You won’t hear many jazz-inspired cuts throughout the course of Wolf’s Rain, but don’t let that stop you from sinking in your fangs; A real mixture of everything Kanno does best, you’ve got a number of beautiful classical-guitar selections juxtaposed with forlorn string arrangements, with some contemporary takes on rustic folk-cuts to evoke the show’s staple forlorn and fleeting atmosphere.

In addition, the opening blaster ‘Stray’, recorded by Kanno with frequent collaborator Steve Conte’s an all-time anime opener.

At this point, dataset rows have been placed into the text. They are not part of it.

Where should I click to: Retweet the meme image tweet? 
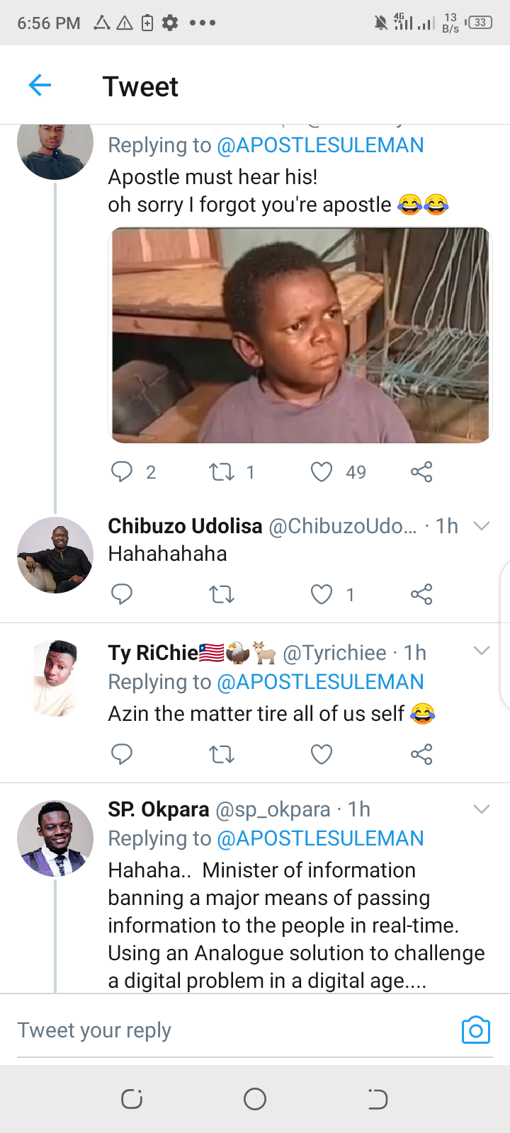click(222, 472)
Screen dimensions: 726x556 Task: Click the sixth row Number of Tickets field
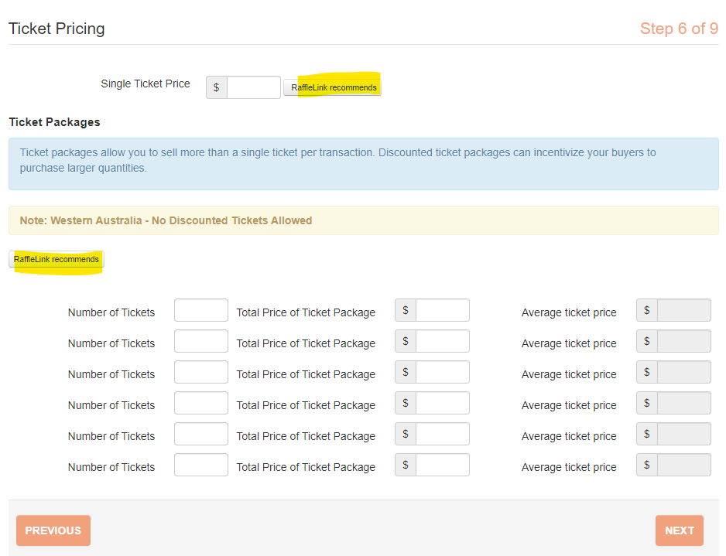[200, 466]
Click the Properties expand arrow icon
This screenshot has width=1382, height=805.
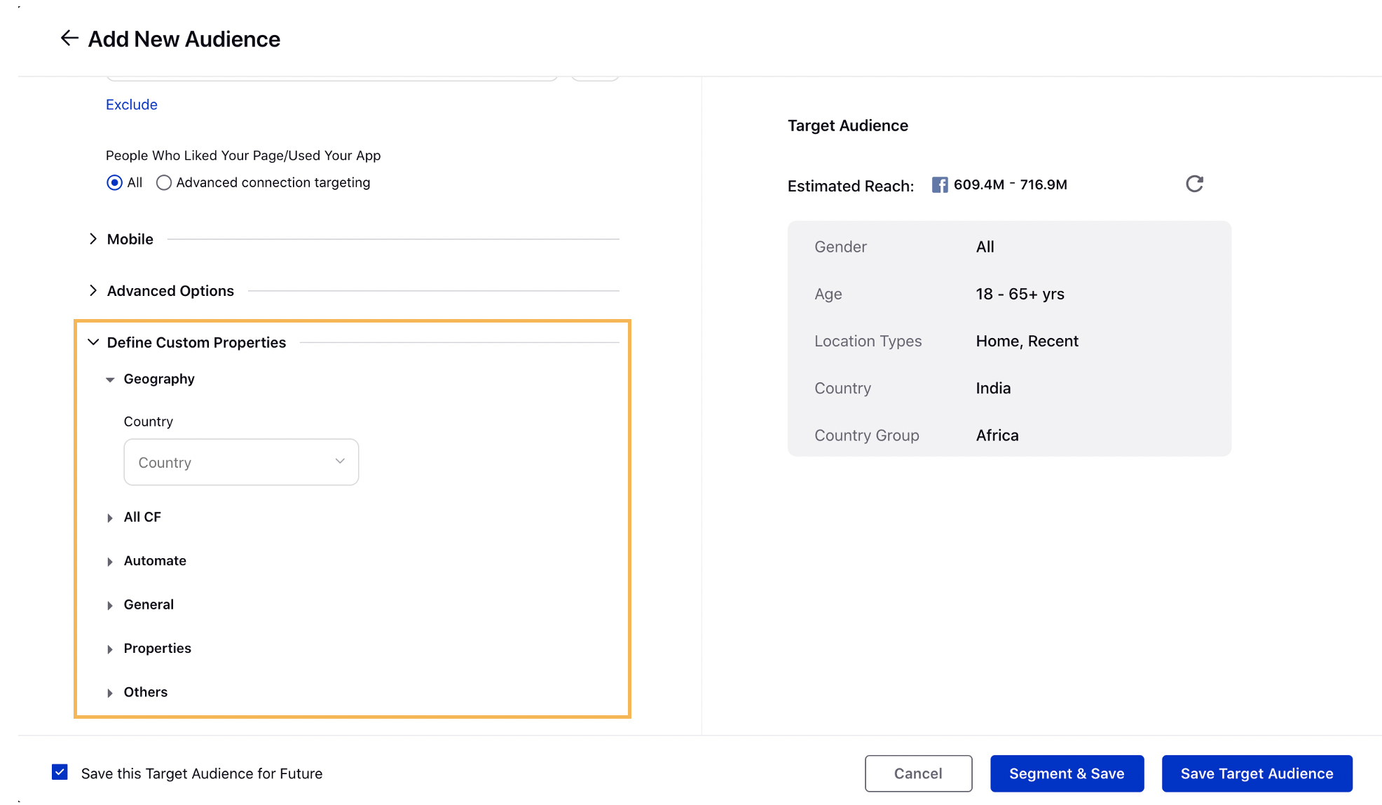(x=110, y=649)
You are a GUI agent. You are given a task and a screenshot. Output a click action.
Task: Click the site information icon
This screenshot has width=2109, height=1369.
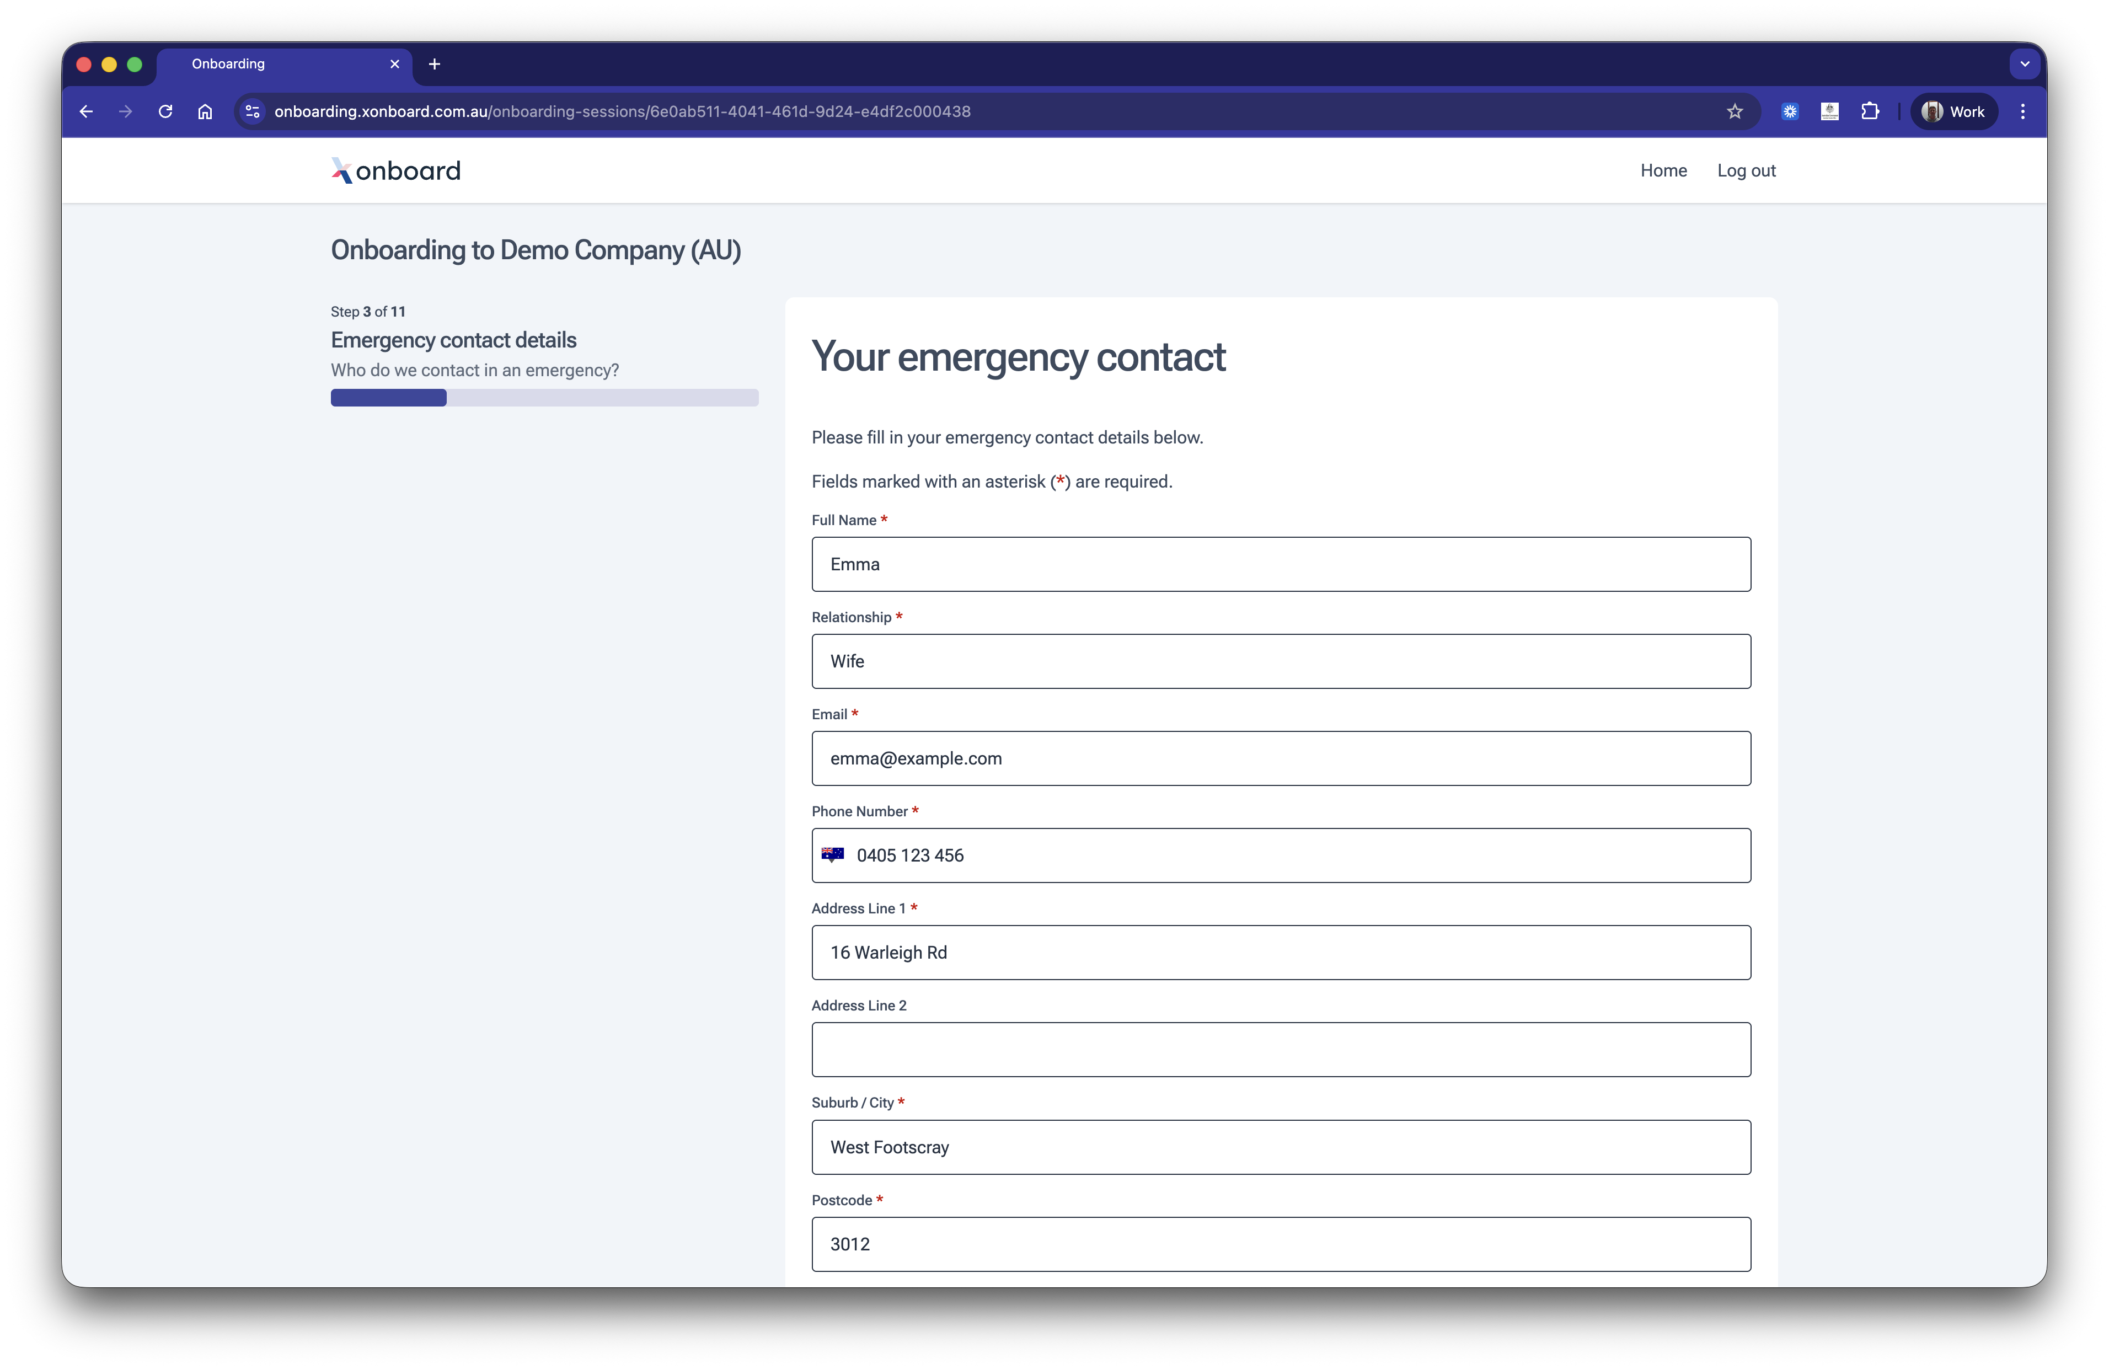click(253, 112)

Then again, so is ‘Tank’ and both openers from our last recommendation.

 Ghost in the Shell: Stand Alone Complex

Over the course of its two seasons and feature film, Yoko Kanno’s composed an extended selection of songs (that could be called her most diverse and comprehensive) for Ghost In The Shell: Stand Alone Complex, which jumps from funky-psychedelic to transcendental, crushing-industrial to swelling-orchestral, bluesy-riffage to even some butt-rock, all within minutes of each other.

Not just blending genres and production techniques with the kitchen sink, but here Kanno more than ever before incorporates digital elements to her sound, not only very befitting of the Ghost In The Shell lineage even prying further open-wide her already-then limitless potential.

Her collaborations with the late, great Russian born Origa on the New Age openers ‘Inner Universe’ and Riseroutinely make it on best lists, and deeper cuts like ‘I Can’t Be Cool’ and ‘From the Rooftop’ seamlessly marry so many sounds together they help to establish the unique Yoko Kanno genre.